__Exercise directions__
Look through the material below and return every line that contains "output".

--- Records to process Enclosed Below ---

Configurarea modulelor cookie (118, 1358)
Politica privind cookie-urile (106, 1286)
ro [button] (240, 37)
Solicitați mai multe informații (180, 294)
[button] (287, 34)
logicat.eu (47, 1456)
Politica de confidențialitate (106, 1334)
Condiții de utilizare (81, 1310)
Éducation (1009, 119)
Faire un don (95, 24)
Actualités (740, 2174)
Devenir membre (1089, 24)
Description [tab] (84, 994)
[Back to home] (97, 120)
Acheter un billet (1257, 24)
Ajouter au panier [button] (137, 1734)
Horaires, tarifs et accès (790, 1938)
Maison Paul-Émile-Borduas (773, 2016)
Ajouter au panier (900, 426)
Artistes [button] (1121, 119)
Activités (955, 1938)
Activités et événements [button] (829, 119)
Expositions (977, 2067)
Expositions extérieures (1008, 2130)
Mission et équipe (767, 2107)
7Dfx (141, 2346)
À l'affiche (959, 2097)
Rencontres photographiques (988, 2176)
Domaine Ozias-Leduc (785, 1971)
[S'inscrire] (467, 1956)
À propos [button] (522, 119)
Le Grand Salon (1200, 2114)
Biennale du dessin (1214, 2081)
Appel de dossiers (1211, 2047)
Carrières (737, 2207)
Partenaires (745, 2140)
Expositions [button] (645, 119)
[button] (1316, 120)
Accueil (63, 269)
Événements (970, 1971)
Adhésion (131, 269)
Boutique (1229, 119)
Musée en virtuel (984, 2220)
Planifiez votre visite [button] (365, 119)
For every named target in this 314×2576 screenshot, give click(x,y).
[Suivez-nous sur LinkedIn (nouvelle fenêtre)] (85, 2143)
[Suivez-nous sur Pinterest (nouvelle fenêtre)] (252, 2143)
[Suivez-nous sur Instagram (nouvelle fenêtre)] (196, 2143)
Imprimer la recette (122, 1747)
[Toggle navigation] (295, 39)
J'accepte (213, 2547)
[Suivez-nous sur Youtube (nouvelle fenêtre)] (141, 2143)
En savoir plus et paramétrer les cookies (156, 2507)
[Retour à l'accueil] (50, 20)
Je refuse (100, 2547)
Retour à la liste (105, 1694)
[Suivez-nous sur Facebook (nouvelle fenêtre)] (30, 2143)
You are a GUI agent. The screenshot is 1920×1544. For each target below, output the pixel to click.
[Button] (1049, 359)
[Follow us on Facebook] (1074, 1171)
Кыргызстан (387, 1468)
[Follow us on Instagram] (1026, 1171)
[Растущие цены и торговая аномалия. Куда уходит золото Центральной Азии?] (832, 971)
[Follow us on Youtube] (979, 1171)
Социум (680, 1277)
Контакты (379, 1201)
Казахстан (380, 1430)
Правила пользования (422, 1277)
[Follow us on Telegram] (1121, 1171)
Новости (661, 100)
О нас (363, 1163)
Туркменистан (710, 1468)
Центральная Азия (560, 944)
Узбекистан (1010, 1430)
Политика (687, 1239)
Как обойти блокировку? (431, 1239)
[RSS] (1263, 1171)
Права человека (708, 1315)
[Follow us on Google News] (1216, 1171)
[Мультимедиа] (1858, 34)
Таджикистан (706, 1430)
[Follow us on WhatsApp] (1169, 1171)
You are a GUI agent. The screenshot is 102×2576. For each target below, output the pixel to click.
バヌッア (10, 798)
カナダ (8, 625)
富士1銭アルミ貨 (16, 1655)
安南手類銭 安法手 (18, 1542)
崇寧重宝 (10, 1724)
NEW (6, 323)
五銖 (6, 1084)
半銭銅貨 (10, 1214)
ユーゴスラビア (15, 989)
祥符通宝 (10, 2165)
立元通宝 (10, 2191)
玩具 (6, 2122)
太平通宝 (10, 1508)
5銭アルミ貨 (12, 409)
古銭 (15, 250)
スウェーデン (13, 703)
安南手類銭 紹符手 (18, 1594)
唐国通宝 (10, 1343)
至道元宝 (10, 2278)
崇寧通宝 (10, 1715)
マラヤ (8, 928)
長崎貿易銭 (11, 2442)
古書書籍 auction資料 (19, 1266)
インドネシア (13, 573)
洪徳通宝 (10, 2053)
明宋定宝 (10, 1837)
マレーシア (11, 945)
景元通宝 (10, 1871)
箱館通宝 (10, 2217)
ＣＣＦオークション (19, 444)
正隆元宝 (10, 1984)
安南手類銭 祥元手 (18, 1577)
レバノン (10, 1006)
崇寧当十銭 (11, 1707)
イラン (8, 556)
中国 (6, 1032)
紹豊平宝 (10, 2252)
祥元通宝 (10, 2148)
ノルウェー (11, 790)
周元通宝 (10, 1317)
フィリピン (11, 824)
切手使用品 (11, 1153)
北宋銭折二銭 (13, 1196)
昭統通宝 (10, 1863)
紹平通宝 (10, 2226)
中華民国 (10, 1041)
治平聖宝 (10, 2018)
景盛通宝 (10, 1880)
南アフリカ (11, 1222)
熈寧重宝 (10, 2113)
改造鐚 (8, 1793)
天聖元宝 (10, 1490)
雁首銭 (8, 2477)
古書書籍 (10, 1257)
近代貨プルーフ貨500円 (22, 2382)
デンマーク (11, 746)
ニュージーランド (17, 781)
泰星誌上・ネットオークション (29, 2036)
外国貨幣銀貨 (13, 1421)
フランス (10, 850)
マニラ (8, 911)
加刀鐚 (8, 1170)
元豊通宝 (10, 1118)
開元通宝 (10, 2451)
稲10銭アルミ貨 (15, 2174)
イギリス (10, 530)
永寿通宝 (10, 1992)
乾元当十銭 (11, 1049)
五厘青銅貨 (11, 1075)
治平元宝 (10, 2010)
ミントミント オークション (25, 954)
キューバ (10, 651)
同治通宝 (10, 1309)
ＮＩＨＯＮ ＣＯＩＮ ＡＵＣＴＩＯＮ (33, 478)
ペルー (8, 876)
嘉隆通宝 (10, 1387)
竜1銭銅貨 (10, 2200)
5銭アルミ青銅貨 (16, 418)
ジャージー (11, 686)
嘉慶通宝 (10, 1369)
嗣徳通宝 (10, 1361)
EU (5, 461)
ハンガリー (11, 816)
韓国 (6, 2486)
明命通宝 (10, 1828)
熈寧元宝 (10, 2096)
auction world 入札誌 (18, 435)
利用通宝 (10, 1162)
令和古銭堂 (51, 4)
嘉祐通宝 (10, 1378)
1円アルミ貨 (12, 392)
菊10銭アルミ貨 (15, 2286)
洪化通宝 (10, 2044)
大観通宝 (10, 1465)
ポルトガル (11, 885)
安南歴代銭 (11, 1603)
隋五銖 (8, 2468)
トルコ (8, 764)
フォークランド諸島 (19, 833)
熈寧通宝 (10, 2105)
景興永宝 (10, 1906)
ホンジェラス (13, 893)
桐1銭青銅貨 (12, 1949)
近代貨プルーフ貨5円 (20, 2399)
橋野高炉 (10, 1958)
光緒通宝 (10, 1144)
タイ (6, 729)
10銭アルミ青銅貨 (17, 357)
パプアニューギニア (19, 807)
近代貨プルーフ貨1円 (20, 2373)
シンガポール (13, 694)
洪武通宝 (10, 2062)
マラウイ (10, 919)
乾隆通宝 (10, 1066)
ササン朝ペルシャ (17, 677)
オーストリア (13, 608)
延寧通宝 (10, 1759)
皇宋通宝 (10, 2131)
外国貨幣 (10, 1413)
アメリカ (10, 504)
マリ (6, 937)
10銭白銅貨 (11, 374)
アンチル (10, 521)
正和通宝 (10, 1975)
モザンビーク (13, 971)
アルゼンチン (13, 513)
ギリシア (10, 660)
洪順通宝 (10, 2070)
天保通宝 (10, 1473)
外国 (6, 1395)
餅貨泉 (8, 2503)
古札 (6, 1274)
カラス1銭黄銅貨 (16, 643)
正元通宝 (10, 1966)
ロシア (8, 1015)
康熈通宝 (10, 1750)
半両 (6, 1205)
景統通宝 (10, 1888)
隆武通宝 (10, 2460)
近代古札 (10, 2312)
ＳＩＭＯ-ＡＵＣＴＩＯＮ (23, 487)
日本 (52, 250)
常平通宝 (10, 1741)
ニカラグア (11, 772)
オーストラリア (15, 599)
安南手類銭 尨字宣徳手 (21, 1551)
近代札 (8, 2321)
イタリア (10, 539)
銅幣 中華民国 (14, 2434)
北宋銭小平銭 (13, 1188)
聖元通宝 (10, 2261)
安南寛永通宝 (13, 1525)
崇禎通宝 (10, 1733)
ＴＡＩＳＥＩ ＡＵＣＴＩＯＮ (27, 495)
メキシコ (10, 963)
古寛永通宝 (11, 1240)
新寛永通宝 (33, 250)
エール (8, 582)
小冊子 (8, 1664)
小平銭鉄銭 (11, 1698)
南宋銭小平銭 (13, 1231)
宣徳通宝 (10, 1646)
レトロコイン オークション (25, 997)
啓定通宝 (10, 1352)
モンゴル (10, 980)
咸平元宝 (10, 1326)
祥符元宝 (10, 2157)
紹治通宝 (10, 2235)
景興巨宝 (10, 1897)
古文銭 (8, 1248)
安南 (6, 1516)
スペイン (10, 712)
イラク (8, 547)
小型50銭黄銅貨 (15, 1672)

--- End of Enclosed Records to process ---

__Answer to the exercise__
You are a GUI agent. The screenshot is 1920×1544. For each target below, output the pixel to click.
You are a GUI agent. The screenshot is 102×2576. For each target below, output the pixel to click.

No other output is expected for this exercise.